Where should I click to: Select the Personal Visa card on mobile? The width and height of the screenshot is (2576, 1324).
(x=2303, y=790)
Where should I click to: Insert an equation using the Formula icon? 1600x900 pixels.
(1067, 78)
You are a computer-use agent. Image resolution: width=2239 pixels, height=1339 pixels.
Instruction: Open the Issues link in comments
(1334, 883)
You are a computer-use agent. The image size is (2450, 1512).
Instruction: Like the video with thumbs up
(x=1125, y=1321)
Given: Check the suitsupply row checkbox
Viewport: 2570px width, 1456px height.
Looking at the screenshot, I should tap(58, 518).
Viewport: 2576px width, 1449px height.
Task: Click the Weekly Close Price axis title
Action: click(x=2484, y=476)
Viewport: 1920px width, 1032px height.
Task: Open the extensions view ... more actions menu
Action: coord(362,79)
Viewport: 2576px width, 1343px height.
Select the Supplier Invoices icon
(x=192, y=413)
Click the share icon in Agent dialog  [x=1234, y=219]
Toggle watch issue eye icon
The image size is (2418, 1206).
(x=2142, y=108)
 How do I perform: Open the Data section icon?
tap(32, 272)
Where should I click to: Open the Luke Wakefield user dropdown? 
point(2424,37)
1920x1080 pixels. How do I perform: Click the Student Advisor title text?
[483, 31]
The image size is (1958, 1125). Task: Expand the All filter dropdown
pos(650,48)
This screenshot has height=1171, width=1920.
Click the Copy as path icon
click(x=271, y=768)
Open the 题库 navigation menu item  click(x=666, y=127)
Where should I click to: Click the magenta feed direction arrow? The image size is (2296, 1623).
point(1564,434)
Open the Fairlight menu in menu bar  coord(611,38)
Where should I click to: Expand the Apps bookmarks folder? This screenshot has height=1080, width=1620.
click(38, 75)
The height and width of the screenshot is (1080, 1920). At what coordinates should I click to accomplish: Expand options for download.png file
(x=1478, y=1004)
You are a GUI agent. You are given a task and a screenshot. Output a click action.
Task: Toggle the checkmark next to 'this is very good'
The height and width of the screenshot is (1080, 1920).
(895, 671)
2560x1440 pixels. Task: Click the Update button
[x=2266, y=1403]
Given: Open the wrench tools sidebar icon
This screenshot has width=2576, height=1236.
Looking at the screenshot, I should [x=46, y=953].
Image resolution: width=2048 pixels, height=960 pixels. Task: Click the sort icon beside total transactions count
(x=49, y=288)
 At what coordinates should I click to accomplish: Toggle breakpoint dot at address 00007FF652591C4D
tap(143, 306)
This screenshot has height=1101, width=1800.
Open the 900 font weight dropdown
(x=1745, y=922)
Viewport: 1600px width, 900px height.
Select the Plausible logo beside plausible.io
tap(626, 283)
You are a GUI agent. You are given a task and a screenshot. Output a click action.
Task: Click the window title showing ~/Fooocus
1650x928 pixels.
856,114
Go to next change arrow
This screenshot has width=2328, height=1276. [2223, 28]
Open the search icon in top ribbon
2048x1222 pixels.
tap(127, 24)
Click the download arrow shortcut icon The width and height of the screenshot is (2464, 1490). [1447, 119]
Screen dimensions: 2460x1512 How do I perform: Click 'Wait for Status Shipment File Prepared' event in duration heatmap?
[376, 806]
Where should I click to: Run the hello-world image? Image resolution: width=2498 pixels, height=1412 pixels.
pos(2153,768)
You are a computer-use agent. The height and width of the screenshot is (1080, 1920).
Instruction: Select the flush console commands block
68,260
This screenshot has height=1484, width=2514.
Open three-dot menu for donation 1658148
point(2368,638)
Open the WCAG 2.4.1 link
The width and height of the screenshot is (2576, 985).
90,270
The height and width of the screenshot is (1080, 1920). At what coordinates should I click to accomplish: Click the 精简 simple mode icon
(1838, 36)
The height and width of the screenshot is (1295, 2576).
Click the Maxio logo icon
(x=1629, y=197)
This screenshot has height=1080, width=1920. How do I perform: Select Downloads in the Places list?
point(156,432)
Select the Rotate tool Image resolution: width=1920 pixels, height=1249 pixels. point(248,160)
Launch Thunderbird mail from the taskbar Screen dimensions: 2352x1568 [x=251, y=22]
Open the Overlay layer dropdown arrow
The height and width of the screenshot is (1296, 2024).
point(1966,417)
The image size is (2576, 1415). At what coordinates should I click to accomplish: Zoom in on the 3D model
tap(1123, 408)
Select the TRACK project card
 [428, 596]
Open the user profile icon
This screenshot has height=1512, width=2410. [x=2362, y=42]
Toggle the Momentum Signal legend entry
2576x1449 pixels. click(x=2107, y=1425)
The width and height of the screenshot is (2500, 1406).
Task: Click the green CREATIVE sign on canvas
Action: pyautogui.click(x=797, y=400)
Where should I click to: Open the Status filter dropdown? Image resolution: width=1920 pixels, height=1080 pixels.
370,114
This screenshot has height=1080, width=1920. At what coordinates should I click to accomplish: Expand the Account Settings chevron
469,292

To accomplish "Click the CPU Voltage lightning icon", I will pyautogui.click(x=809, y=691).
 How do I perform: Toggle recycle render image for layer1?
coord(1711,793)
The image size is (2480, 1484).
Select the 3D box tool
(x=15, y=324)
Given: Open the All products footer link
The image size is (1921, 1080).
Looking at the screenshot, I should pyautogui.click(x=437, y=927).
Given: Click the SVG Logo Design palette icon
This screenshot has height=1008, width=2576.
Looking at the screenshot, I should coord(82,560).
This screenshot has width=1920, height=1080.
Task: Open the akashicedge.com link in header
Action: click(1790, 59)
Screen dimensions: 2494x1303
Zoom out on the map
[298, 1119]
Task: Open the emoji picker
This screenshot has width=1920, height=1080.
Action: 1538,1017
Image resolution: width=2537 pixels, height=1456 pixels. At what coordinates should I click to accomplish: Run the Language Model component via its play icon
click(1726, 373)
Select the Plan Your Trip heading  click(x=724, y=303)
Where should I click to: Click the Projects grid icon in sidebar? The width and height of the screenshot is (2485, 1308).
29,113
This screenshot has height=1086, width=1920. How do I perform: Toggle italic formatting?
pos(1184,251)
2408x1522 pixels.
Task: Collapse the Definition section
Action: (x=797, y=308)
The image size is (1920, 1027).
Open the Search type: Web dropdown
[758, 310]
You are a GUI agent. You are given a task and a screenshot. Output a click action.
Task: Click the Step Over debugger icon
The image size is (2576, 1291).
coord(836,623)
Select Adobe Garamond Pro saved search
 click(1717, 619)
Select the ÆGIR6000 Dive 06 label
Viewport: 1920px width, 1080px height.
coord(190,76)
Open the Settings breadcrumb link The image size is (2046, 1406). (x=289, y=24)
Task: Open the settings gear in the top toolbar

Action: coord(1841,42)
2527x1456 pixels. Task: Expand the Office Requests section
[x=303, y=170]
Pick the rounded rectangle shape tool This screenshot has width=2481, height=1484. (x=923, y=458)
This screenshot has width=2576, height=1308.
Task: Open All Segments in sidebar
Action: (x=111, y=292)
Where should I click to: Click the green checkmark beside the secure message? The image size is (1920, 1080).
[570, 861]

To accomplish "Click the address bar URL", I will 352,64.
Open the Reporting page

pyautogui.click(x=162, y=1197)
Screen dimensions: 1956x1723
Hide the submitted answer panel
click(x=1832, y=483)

────────────────────

TASK: Repeat exactly the lines of the listing above, from the one with "1920x1080 pixels. How" down to the one with "Open the 题库"; both of those lines belong in the range.

YOUR RESPONSE:
1920x1080 pixels. How do I perform: Click the Student Advisor title text?
[483, 31]
The image size is (1958, 1125). Task: Expand the All filter dropdown
pos(650,48)
This screenshot has height=1171, width=1920.
Click the Copy as path icon
click(x=271, y=768)
Open the 题库 navigation menu item  click(x=666, y=127)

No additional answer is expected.